(Dataset entries)
- - - -

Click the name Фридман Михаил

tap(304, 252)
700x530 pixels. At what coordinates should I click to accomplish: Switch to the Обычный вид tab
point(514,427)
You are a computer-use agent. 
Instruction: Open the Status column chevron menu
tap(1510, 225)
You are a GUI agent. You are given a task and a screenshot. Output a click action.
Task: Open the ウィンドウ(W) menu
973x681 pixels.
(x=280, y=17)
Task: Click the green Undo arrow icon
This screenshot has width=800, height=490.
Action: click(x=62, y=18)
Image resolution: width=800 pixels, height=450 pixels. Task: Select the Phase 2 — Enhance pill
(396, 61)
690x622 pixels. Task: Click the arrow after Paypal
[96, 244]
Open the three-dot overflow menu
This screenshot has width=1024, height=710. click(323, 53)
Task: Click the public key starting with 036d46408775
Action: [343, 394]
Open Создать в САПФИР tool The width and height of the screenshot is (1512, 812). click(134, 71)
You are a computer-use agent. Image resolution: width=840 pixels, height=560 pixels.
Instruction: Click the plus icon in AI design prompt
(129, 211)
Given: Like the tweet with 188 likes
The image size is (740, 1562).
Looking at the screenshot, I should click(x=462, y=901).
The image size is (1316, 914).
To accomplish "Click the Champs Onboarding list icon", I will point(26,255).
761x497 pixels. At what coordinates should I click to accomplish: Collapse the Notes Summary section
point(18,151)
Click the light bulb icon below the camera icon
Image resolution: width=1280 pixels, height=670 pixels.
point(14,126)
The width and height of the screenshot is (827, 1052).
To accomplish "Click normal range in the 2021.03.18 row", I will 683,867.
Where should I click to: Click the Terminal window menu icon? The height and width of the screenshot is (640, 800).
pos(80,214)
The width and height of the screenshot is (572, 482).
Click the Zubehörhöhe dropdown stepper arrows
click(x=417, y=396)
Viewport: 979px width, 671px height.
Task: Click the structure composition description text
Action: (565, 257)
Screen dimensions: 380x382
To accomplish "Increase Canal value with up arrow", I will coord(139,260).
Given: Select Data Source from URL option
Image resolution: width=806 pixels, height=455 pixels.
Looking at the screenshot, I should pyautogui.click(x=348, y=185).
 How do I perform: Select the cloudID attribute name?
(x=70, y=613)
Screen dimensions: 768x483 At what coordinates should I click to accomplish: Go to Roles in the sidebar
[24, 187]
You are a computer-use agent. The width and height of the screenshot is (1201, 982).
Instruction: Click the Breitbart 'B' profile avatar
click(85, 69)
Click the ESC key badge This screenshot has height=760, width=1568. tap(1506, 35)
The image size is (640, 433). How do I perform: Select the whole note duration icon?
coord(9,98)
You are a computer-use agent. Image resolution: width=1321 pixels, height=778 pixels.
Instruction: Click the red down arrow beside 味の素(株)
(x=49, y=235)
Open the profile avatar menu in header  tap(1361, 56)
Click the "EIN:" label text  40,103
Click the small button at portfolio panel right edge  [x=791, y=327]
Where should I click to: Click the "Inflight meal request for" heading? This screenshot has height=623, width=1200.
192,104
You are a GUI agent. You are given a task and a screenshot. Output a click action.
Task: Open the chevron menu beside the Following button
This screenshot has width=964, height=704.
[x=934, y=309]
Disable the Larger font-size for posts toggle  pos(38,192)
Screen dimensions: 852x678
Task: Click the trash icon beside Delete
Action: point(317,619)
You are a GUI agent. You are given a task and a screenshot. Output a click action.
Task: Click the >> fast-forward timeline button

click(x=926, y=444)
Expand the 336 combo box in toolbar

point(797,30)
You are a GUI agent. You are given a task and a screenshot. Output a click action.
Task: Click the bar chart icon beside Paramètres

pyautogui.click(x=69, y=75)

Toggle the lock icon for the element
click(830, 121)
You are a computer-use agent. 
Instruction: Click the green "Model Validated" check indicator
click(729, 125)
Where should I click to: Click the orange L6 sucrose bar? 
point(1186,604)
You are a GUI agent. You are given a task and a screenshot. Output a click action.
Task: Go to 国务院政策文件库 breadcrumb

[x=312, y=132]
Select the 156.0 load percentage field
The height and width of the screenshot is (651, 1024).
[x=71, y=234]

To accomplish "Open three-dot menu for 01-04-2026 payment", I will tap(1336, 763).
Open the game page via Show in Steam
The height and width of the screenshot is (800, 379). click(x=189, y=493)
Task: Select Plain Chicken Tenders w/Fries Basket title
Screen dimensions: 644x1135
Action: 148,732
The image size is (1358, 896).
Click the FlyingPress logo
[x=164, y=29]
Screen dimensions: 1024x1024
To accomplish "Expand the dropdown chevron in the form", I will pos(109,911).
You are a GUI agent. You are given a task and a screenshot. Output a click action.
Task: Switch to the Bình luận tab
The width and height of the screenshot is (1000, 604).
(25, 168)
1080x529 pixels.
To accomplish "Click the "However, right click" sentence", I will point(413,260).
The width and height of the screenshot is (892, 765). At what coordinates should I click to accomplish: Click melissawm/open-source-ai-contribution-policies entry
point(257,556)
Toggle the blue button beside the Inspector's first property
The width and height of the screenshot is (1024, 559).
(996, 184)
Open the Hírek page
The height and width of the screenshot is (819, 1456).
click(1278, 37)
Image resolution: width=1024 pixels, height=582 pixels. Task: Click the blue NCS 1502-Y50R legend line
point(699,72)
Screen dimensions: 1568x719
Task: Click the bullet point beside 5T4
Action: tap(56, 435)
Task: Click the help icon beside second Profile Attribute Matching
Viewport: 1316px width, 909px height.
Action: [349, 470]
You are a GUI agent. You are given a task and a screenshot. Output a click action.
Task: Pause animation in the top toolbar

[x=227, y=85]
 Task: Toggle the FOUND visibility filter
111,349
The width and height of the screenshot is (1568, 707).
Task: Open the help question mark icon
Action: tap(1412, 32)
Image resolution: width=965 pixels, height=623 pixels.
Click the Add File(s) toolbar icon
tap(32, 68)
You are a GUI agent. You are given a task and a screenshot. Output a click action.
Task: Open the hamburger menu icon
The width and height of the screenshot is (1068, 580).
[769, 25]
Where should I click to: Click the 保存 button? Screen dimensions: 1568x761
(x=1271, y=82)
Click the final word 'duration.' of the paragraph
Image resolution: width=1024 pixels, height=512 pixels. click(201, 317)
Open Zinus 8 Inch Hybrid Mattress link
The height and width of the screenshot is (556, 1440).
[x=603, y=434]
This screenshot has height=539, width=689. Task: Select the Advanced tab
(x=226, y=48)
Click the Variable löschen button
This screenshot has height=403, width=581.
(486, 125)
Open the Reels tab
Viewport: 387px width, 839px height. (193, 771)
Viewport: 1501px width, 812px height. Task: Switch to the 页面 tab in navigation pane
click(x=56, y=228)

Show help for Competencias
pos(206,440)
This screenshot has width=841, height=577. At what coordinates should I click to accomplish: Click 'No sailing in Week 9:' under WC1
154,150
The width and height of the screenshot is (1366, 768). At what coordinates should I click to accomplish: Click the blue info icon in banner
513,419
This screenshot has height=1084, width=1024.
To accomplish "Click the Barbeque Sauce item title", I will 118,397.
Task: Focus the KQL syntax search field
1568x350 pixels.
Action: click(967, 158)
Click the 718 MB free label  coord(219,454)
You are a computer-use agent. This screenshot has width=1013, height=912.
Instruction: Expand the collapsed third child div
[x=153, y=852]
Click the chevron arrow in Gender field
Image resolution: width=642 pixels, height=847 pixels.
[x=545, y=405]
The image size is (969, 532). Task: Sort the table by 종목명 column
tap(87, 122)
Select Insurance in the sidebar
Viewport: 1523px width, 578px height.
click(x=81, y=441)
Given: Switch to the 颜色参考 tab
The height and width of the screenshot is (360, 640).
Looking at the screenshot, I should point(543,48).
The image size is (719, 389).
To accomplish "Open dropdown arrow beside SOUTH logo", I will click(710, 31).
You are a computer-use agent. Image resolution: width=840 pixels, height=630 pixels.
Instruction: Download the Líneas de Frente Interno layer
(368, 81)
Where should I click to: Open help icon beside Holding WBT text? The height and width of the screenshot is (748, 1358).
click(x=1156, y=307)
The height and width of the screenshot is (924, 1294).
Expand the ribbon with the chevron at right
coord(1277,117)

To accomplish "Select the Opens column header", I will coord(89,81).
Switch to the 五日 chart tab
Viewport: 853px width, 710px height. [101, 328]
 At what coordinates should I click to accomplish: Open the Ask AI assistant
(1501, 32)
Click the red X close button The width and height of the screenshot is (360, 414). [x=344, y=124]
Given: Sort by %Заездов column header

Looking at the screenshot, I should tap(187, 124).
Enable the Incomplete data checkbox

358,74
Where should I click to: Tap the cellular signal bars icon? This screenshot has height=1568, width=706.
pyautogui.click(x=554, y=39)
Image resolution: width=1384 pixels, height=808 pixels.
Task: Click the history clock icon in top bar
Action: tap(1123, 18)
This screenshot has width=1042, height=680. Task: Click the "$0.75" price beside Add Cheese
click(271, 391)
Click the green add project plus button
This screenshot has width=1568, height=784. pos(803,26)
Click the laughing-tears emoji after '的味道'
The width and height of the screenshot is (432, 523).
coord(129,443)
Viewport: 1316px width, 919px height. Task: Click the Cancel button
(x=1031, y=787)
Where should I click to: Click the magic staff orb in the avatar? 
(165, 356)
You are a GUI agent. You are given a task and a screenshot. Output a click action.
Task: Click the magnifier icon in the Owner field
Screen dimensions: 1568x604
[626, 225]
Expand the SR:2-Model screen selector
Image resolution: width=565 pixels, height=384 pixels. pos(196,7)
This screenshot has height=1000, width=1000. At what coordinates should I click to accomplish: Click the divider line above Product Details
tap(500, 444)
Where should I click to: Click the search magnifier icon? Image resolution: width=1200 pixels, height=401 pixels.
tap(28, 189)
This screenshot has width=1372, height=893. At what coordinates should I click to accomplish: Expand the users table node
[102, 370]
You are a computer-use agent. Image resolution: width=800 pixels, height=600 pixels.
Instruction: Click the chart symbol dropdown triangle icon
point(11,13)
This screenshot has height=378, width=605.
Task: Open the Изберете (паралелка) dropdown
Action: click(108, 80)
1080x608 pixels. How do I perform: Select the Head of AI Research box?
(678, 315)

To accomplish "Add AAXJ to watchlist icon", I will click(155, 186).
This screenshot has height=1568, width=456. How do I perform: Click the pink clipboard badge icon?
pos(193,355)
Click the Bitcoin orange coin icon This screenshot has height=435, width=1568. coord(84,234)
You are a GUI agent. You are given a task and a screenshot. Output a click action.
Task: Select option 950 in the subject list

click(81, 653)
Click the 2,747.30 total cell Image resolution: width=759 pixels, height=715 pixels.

- - - -

§ **WHAT TO WORK ON**:
The answer must be the line containing "This screenshot has width=1372, height=893." and every line after it through the end of the records, repeated exactly.

§ **RESULT FOR THIS EXERCISE**:
This screenshot has width=1372, height=893. At what coordinates should I click to accomplish: Expand the users table node
[102, 370]
You are a computer-use agent. Image resolution: width=800 pixels, height=600 pixels.
Instruction: Click the chart symbol dropdown triangle icon
point(11,13)
This screenshot has height=378, width=605.
Task: Open the Изберете (паралелка) dropdown
Action: click(108, 80)
1080x608 pixels. How do I perform: Select the Head of AI Research box?
(678, 315)

To accomplish "Add AAXJ to watchlist icon", I will click(155, 186).
This screenshot has height=1568, width=456. How do I perform: Click the pink clipboard badge icon?
pos(193,355)
Click the Bitcoin orange coin icon This screenshot has height=435, width=1568. coord(84,234)
You are a GUI agent. You are given a task and a screenshot. Output a click action.
Task: Select option 950 in the subject list

click(81, 653)
Click the 2,747.30 total cell Image resolution: width=759 pixels, height=715 pixels.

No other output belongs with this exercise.